[Quoted passage]
□ □ □ □ □ □ □

# confused about some wood? ?



## jaso (Mar 31, 2010)

Wondering if anyone knows if Chinaberry trees produce good smoke or bad? ? ? hoping it is good cause I got access to all I can cut for years ! ! ! 

also how is black cherry ? ? ? 

thanks ya'll


----------



## countryboy19 (Mar 31, 2010)

Cherry is GTG and pretty popular as well. I smoke with equal parts cherry, apple, hickory.

No idea on the other one. Google it maybe?


----------



## ak1 (Mar 31, 2010)

Black cherry will work, no problem.


As for Chinaberry I have no clue. Try  smoking a bit and see what it smells like.


----------



## ak1 (Mar 31, 2010)

I googled Chinaberry, and it looks like it has been used as a fuel wood.

That would lead me to think that it could be used to smoke food.


----------



## fire it up (Mar 31, 2010)

Yes, you can smoke with chinaberry wood.


----------



## mr bonejangles (Mar 31, 2010)

I came across this link to a BBQ team who say they only use china-berry

CHECK IT OUT HERE


----------



## jaso (Apr 1, 2010)

□ □ □ □ □ □ □

[Stored data]

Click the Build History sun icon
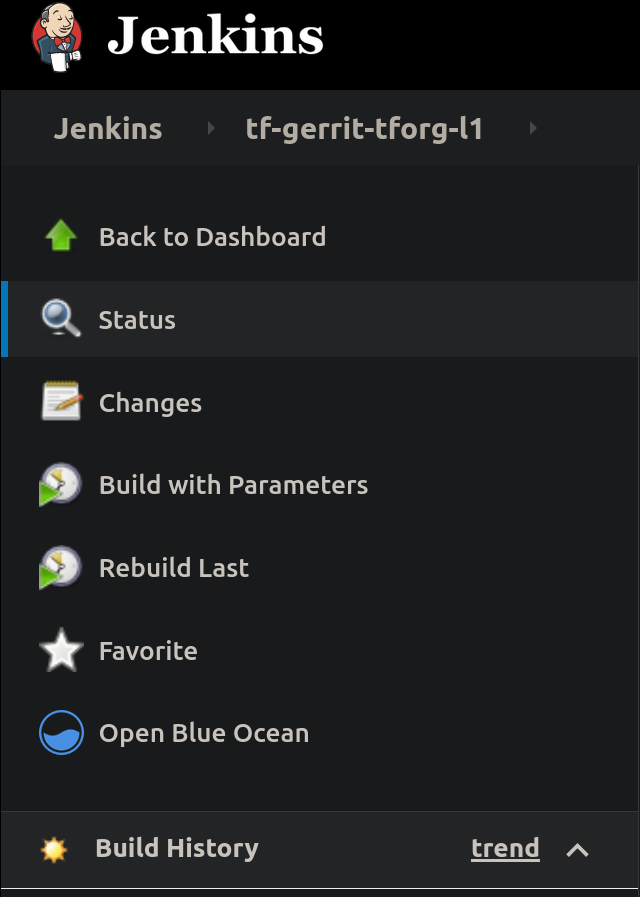Viewport: 640px width, 897px height. 53,850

□ □ □ □ □ □ □

[Goals]
- A) Answer these questions about the smoking-wood thread:
(i) Which three woods does countryboy19 smoke with in equal parts?
(ii) What did ak1's search show Chinaberry has been used as?
(iii) Which poster mentions a BBQ team that uses only china-berry?
- B) Reproduce the smoking-wood thread between "## jaso (Mar" and "countryboy19 (Mar 31, 2010)", inclusive, and switch "years" to "decades".
The listing comes from a separate source.

[Responses]
- A)
(i) Cherry, apple, and hickory.
(ii) A fuel wood.
(iii) mr bonejangles.

- B)
## jaso (Mar 31, 2010)

Wondering if anyone knows if Chinaberry trees produce good smoke or bad? ? ? hoping it is good cause I got access to all I can cut for decades ! ! ! 

also how is black cherry ? ? ? 

thanks ya'll


----------



## countryboy19 (Mar 31, 2010)